大豆は葉っぱが枯れて、鞘も茶色になってから収穫します。このあたりだと十二月初旬、ということは枝豆のときにも書きましたが、そこから乾燥させてA品、B品、C品と仕分けてまいります。大きな穀物業者さんですと「色彩選別機」という大型の機械を使って豆を撮影、色がおかしいものだけ吹き飛ばして選別します。ただ、たまに村内で減反の順番がまわってきて、数年に一度コメの代わりに大豆をつくるんだ、という程度ですと数百〜数千万もする機械を購入するわけにもいきません。簡単な選別機をつかってみたり、手で選別したり。仕事の合間合間にやるんですが、まあ結構な時間がかかります。

さて、豆といえば節分。最近では豆じゃなくて殻付き落花生を撒いたりするそうですが、やはり古式ゆかしく大豆でまいりたいものです。歴史をしらべてみると、平安時代に「季節の変わり目には鬼がやってくる」という信仰があり、それを追い払うために「追儺(ついな)」という宮中行事があったそうです。それが庶民におりてきて今の形になったそう。

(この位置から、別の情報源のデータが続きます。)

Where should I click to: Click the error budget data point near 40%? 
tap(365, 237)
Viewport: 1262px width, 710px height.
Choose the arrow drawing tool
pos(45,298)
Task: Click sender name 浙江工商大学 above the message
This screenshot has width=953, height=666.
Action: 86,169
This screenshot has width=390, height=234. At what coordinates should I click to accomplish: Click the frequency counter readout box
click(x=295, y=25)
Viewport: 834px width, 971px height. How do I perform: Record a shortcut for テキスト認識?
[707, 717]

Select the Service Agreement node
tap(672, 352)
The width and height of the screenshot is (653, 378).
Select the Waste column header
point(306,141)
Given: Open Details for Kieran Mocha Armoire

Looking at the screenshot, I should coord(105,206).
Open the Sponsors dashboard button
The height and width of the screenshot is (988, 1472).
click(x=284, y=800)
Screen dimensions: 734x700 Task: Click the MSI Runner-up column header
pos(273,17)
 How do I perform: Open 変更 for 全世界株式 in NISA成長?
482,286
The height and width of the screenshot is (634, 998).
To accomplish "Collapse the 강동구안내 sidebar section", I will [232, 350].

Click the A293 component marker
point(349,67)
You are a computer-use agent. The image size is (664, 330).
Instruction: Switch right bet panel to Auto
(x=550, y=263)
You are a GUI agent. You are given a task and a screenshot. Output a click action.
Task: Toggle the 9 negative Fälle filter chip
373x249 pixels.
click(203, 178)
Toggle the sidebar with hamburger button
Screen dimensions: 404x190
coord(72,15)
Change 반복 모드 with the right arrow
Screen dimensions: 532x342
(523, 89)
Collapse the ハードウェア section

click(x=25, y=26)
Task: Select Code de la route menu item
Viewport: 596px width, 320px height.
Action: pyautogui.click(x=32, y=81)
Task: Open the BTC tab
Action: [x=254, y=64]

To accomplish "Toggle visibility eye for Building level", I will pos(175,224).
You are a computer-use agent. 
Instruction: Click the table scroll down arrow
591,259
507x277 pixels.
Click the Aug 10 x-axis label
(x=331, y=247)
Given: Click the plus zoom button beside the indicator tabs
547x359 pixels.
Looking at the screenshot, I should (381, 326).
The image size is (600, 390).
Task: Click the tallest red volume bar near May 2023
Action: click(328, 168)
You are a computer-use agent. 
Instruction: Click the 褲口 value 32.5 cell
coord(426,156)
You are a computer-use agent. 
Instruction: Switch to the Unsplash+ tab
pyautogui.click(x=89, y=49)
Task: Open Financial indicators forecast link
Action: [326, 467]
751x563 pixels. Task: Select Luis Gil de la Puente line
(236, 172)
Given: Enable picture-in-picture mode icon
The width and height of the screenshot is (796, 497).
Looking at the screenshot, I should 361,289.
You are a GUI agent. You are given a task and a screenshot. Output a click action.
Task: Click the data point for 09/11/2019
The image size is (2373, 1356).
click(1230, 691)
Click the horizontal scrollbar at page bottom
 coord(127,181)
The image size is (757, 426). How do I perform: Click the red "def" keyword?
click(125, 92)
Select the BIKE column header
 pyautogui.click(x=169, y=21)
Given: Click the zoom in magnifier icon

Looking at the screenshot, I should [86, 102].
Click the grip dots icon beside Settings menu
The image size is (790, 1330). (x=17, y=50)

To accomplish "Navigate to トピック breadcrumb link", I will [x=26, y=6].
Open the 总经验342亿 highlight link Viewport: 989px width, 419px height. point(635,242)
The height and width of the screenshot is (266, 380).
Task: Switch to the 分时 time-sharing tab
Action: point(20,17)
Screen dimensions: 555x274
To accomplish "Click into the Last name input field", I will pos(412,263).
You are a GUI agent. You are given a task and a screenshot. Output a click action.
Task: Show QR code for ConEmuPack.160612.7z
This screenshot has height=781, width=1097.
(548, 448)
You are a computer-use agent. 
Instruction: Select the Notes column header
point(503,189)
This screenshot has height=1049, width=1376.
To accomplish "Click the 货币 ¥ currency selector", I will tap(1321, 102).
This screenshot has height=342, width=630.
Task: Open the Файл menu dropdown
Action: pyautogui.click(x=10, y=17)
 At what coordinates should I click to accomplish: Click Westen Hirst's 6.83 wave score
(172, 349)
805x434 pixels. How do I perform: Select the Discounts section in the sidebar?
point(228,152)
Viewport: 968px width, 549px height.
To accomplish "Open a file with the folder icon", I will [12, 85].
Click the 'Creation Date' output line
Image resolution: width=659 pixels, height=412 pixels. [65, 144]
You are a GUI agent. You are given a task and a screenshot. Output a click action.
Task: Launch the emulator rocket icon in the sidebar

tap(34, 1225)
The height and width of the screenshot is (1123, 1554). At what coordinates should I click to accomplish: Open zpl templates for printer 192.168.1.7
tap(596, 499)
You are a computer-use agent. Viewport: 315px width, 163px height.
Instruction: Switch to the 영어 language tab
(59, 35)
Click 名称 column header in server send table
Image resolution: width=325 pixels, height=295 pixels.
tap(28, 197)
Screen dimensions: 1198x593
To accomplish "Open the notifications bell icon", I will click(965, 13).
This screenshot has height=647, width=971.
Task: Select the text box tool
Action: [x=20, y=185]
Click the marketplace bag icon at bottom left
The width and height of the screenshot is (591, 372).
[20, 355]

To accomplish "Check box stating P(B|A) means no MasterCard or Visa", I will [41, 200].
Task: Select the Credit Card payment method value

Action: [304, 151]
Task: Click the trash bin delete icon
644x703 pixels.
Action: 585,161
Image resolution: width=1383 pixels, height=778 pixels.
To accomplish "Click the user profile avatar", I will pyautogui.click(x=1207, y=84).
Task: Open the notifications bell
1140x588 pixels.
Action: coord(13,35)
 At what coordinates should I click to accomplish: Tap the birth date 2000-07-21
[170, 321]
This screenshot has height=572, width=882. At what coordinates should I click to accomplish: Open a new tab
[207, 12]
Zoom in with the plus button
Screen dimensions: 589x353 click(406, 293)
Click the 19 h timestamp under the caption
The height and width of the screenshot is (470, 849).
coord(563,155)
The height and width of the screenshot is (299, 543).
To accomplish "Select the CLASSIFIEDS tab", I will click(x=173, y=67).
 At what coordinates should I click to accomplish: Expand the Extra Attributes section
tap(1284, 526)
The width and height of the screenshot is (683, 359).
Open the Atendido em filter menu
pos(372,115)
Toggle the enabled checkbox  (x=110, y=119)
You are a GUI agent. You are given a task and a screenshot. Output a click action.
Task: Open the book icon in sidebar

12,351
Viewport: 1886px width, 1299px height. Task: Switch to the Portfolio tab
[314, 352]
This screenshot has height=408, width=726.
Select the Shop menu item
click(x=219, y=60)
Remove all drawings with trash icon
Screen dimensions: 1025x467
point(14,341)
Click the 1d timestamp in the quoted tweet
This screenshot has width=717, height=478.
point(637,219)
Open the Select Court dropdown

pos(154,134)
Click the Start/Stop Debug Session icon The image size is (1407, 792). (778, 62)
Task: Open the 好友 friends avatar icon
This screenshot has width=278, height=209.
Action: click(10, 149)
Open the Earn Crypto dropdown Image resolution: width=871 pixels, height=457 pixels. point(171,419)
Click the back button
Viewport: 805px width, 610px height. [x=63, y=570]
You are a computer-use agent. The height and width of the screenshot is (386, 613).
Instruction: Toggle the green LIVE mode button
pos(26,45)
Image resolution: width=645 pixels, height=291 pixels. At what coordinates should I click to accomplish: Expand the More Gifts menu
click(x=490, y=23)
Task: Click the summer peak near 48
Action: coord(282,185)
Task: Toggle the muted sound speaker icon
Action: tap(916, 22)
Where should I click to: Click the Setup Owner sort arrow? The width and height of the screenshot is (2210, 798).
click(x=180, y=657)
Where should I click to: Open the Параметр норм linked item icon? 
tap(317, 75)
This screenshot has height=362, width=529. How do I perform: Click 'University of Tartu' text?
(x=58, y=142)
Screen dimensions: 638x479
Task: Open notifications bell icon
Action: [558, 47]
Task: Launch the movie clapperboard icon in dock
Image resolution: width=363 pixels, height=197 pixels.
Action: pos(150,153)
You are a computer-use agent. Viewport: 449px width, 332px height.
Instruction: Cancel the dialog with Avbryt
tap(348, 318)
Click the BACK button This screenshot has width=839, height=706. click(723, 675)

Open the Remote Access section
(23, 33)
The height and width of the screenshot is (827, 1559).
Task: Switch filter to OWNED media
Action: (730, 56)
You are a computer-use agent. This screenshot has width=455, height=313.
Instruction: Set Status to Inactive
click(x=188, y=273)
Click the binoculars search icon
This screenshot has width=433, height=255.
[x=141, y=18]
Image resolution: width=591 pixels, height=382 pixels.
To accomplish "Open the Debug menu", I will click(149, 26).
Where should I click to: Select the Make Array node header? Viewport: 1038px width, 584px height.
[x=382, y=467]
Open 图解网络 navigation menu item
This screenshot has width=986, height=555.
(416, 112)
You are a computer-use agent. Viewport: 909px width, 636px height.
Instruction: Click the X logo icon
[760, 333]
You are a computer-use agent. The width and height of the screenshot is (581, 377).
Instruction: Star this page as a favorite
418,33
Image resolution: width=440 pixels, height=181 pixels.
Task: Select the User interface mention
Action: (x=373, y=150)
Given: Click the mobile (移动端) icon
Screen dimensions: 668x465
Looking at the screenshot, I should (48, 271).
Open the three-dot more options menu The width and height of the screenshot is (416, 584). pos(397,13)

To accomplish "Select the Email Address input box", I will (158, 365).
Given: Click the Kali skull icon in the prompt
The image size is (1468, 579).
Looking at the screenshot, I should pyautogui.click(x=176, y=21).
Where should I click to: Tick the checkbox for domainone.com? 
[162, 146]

そもそも鬼や妖怪などは数を数えるのが大好き。豆をぶつけて追い払う、のではなく豆をばらまいてそれに気を取られているスキに逃げる、ということなんです。もったいないから後で拾って食べるんだ、落花生が衛生的でいいよね、なんて狭い了見で伝統行事をしちゃあいけません。そんな値段もしないんですから、ぱーっといきましょう。ちんまりやってますと、すぐに数えられちゃって鬼がきちゃいますよお。狐に眉毛を数えられると化かされる、だから眉に唾をつけて数えられないようにする、なんて伝承が「眉唾」の語源です。この数えなきゃ、という性分、どうも洋の東西を問わないようで、吸血鬼なんかもそうらしい。東欧では今でも棺の上に箒を置いて埋葬する地方もあるとか。ほうきの刷毛目を数えちゃってるあいだに、夜が明けるといった算段でございます。以上、昨年夏からの伏線をやっとこさ回収できました。いやあ、つるちゃんもマメだねえ、と落ちをつけて来月にまいりたいと思います。